How do you solve linear congruences with two variables.

$$x+2y\equiv3\pmod9$$ $$6x+12y\equiv18\pmod9$$ $$6x+3y\equiv0\pmod9$$

Adding this to the other equation

$$9x+4y\equiv2\pmod9$$ $$4y\equiv2\pmod9$$ $$28y\equiv14\pmod9$$ $$y\equiv5\pmod9$$

Plugging back in for $y$ in the first equation $$x+2(5)\equiv3\pmod9$$ $$x+1\equiv3\pmod9$$ $$x\equiv2\pmod9$$

Write the system in matrix form: $$\left[\matrix{1 & 2 \cr 3 & 1 \cr}\right] \left[\matrix{x \cr y \cr}\right] = \left[\matrix{3 \cr 2 \cr}\right].$$

Since $\det \left[\matrix{1 & 2 \cr 3 & 1 \cr}\right] = -5 = 4 \ne 0$, the matrix is invertible mod $9$; its inverse (using the standard formula for the inverse of a $2 \times 2$ matrix is $$\left[\matrix{7 & 4 \cr 6 & 7 \cr}\right].$$

So $$\left[\matrix{x \cr y \cr}\right] = \left[\matrix{7 & 4 \cr 6 & 7 \cr}\right] \left[\matrix{3 \cr 2 \cr}\right] = \left[\matrix{2 \cr 5 \cr}\right].$$

The CRT is used solve systems of congruences of the form $\rm x\equiv a_i\bmod m_{\,i}$ for distinct moduli $\rm m_{\,i}$; in our situation, there is only one variable and only one moduli, but different linear congruences, so this is not the sort of problem where CRT applies. Rather, this is linear algebra.

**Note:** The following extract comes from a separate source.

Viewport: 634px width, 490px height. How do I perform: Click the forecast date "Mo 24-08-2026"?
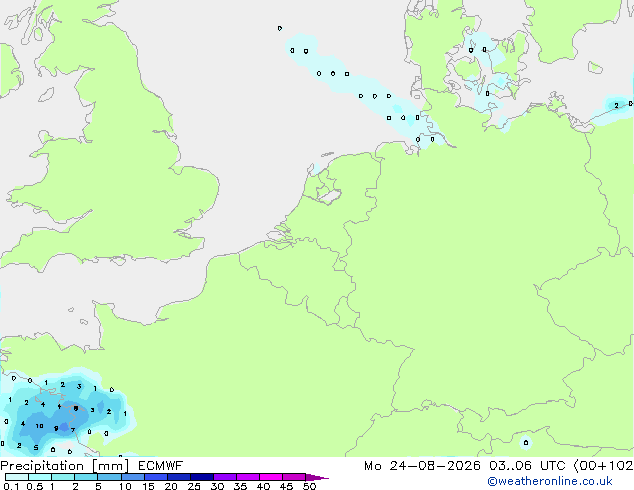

Instead, you are working with a $2\times2$ linear system over a given modulus, $9$. Here, the first two elementary methods of solving linear systems apply: substitution and elimination. The difference, however, is that we cannot generally divide by anything sharing divisors with $9$, i.e. multiples of $3$. And if, in your quest to eliminate variables, you multiply by things not coprime to the modulus, you can end up adding extraneous non-solutions, so it can be dangerous if you're not careful.

Let's use substitution. The congruences here are

$$\begin{cases}\rm x+2y\equiv 3 \mod 9, \\ \rm 3x+y\equiv2 \mod 9.\end{cases}$$

The first congruence gives $\rm x\equiv 3-2y$; plug this into the second to obtain

$$\rm 3x+y\equiv 3(3-2y)+y\equiv -5y\equiv2\mod 9.$$

Now $-5$ is coprime to $9$ so we can divide by it, i.e. multiply by its reciprocal mod $9$. In this case the reciprocal is $-5^{-1}\equiv-2\equiv7\bmod 9$, so the solution for $\rm y$ is $\rm y\equiv7\cdot2\equiv5\bmod 9$. To find $\rm x$, plug in $\rm y\equiv5$ into the congruences, obtaining $\rm x+10\equiv3$ and $\rm 3x+5\equiv2$. The first gives $\rm x\equiv2$, so that we have the unique solution $\rm (x,y)\equiv(2,5)$. However the second gives $\rm 3x\equiv-3\bmod9$, which, after dividing, gives $\rm x\equiv-1\equiv2\bmod3$ so that $\rm x\in\{2,5,7\}\bmod 9$; this doesn't change the fact that $(2,5)$ is the unique solution to the system, but it does illustrate that dividing by things that are not coprime to the modulus can introduce unwanted, fake solutions.

Note that matrix multiplication makes sense taken modulo an integer. The potential issues arise when we want inverses. If a matrix inverse $\rm A^{-1}$ exists of an integer-entry matrix $\rm A$, and every denominator appearing in the resulting rationals is coprime to the modulus (equivalently: $\rm\det A$ is coprime to the modulus), then $\rm A^{-1}$ can be reduced under the modulus (rationals like $\rm a/b$ become as $\rm ab^{-1}\bmod m$; this sort of thing is valid because there is a "ring homomorphism ${\bf Z}_{(p)}\to{\bf Z}/p{\bf Z}$"), and the result will be an inverse of $\rm A$ with respect to the modulus, i.e. $\rm A\, A^{-1}\equiv I\bmod m$. This is why bikenaga's answer works, using matrices, and it makes things quite easier when applicable.